**Problem requirements:**
Look through the records below for the line with "This screenshot has width=1140, height=844.". Return that line and each one after it up to and including the line with "Click the 120", exactly.

Material supplied Block Start

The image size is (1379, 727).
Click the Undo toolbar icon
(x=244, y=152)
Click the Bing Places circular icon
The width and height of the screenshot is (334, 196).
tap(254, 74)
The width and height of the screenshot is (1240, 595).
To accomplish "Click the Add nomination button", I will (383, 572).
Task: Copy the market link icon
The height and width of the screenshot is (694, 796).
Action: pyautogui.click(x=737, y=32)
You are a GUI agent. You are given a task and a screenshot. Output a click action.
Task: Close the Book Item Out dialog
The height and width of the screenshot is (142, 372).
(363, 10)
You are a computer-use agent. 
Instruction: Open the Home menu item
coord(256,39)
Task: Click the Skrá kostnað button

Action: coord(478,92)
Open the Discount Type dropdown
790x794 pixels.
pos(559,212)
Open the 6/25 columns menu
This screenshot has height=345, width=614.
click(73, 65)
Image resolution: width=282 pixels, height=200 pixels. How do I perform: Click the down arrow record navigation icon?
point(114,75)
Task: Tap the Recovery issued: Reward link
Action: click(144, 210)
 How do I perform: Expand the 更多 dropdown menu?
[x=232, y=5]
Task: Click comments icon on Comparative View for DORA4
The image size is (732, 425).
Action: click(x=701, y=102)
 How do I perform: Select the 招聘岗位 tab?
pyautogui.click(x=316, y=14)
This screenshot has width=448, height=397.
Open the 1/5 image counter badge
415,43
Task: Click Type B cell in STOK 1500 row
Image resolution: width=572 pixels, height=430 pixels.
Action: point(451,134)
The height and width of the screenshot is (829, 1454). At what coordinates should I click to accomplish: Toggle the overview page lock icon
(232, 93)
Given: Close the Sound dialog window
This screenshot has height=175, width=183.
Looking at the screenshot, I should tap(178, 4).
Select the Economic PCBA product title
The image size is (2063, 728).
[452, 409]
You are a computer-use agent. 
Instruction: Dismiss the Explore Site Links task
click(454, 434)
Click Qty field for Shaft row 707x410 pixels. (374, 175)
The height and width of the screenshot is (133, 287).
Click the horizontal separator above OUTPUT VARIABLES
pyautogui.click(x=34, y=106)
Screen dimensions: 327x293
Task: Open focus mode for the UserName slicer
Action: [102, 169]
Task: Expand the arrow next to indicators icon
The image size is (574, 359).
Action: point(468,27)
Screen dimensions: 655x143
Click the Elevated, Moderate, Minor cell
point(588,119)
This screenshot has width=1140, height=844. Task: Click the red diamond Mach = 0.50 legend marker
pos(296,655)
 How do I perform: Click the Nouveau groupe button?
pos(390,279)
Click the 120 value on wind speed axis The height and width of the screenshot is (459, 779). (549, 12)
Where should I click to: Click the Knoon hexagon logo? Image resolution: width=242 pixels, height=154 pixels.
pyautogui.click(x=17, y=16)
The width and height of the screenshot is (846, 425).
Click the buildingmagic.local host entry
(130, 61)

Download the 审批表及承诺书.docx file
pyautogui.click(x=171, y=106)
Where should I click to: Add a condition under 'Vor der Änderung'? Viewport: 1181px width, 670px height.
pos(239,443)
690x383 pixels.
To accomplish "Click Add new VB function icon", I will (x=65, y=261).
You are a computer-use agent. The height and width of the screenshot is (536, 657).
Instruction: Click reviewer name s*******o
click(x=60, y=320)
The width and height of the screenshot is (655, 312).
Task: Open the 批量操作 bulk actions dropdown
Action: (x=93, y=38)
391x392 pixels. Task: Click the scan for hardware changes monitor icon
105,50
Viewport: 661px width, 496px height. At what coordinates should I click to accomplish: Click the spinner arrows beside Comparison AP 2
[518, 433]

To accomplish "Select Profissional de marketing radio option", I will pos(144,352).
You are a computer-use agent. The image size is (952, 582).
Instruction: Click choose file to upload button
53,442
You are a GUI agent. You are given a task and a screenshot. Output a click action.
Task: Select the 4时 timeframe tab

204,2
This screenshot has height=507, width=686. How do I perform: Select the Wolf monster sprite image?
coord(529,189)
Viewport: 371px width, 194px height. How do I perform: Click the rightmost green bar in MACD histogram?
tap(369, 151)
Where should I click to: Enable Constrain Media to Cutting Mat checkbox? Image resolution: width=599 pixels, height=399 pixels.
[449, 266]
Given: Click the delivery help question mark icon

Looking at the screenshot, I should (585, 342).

Material supplied Block End

**Answer space:**
This screenshot has width=1140, height=844. Task: Click the red diamond Mach = 0.50 legend marker
pos(296,655)
 How do I perform: Click the Nouveau groupe button?
pos(390,279)
Click the 120 value on wind speed axis The height and width of the screenshot is (459, 779). (549, 12)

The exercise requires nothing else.